Extract ▸
++++++++++

A piece from the Shelby Daily Star, titled "The Tar Heel Share", finds the Federal Government to have calculated the share of each North Carolinian in the Federal debt to be $1,267, which seemed modest compared to the overall burden. But it questioned the method of calculation because it was based on the state's ability to pay rather than population. But then it divided the total debt thus owed by the state by the number of people, each of whom paid taxes based on ability to pay. Thus, the individual burden, it believes, ought be figured differently.

Drew Pearson discusses the conference recently between presidential chief of staff Admiral William Leahy and the President, in which Admiral Leahy conveyed his belief that the commitment made by President Roosevelt to Prime Minister Churchill at Yalta to maintain a two-million man occupation force in Europe after the war was unrealistic. Admiral Leahy had so informed FDR at the time. He had predicted that what was now transpiring would occur, that once the war was over, the men would wish to come home, not remain abroad.

++++++++++

Item position rows ▸
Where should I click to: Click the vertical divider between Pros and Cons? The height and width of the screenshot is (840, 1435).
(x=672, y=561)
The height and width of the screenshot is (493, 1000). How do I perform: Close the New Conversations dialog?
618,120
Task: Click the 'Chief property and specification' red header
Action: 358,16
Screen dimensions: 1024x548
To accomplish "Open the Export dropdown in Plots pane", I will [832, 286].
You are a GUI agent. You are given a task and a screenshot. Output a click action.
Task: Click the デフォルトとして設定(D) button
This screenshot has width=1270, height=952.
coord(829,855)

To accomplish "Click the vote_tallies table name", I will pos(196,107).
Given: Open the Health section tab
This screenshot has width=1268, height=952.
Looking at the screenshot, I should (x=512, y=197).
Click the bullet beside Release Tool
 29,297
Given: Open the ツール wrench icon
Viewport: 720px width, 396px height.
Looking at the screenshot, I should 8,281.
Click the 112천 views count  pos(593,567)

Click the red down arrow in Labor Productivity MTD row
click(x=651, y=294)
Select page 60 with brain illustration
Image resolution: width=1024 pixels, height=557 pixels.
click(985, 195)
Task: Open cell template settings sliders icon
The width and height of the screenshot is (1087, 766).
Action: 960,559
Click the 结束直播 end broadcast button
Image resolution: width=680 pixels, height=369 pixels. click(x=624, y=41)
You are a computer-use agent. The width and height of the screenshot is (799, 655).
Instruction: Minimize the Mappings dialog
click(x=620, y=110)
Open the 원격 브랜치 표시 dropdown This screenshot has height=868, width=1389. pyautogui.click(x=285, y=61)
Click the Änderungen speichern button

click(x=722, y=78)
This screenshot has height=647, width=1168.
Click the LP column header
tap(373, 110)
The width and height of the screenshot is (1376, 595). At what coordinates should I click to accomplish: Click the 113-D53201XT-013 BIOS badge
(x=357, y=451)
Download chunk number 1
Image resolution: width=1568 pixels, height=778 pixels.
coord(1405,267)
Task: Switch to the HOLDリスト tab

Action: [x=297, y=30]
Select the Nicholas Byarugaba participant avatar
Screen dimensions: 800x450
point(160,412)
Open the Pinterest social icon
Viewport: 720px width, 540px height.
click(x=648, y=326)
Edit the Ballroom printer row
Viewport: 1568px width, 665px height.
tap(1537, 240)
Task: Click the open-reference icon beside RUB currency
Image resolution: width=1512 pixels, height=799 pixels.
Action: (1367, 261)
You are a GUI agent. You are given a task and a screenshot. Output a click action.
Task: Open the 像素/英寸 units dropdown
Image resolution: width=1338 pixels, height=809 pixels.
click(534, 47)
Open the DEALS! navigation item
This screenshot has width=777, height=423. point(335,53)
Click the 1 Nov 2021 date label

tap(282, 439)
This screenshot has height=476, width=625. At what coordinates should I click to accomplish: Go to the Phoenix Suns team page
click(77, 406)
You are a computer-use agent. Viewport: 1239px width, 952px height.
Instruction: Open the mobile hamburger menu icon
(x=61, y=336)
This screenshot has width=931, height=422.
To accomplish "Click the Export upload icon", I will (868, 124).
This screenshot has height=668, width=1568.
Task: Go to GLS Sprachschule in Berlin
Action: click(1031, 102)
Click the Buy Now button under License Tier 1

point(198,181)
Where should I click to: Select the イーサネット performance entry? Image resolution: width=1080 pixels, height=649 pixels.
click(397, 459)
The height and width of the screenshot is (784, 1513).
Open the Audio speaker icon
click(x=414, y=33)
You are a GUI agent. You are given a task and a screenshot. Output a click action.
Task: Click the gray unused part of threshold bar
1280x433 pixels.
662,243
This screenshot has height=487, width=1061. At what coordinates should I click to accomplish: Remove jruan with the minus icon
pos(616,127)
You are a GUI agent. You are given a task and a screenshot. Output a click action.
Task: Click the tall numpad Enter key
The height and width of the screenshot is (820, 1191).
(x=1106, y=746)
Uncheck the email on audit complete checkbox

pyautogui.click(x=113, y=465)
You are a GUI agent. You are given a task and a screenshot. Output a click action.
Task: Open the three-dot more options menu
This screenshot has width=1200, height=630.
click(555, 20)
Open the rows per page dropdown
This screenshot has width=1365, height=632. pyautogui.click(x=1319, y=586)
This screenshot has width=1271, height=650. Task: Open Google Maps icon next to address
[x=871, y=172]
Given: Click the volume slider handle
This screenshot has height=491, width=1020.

++++++++++

Exercise set ▸
1: In the digest, give the passage starting with "A piece from" and going on through "be figured differently." again, swapping "ability to pay" for "capacity to pay".
2: Answer these from the digest:
(a) What amount did the Federal Government calculate as each North Carolinian's share of the Federal debt?
(b) What is the title of the Shelby Daily Star piece?
(c) What size of occupation force did President Roosevelt commit to maintaining in Europe at Yalta?
3: Write what follows the last sentence of the digest on the debt share and the Yalta commitment.

Answers per task ▸
1:
A piece from the Shelby Daily Star, titled "The Tar Heel Share", finds the Federal Government to have calculated the share of each North Carolinian in the Federal debt to be $1,267, which seemed modest compared to the overall burden. But it questioned the method of calculation because it was based on the state's capacity to pay rather than population. But then it divided the total debt thus owed by the state by the number of people, each of whom paid taxes based on capacity to pay. Thus, the individual burden, it believes, ought be figured differently.

2:
(a) $1,267
(b) "The Tar Heel Share"
(c) A two-million man force

3:
He favored a pared down force in each theater, comprised of volunteers specifically trained for the purpose of occupation.

Mr. Pearson next relates of Governor Thomas Dewey having suggested to a reporter doing his profile during the 1944 campaign that he change the Governor's Saturday poker habit to bridge to accommodate sensitive readers. Former Secretary of State Cordell Hull, however, was not so concerned. His official biographer had sent him manuscripts for approval, which contained the anecdotal rendering of his poker skills during the Spanish-American War as being so proficient that he had kept his company out of funds. Mr. Hull returned the manuscript with the word "company" changed to "regiment", the difference, as Mr. Pearson notes, being 170 men in the former and about 2,800 in the latter.

Maury Maverick, the chairman of the Smaller War Plants Corporation, had produced for the President a critical report of the situation in China, indicating that the American troops there were quite disturbed by the retention of 20,000 Japanese troops by Chiang Kai-Shek to put down rival factions. When Mr. Maverick had landed at Peiping, he found a thousand Marines on one side of the runway and 600 armed Japanese on the other. The Marines reported their outrage at being forced by Chiang to cooperate with their former enemy.

Mr. Maverick also reported that the Russians and British were returning to normal trade relations with China while the Americans were being kept at arm's length.

He concluded that he did not much favor the Chiang Government but that peace in the country was of critical importance to maintain.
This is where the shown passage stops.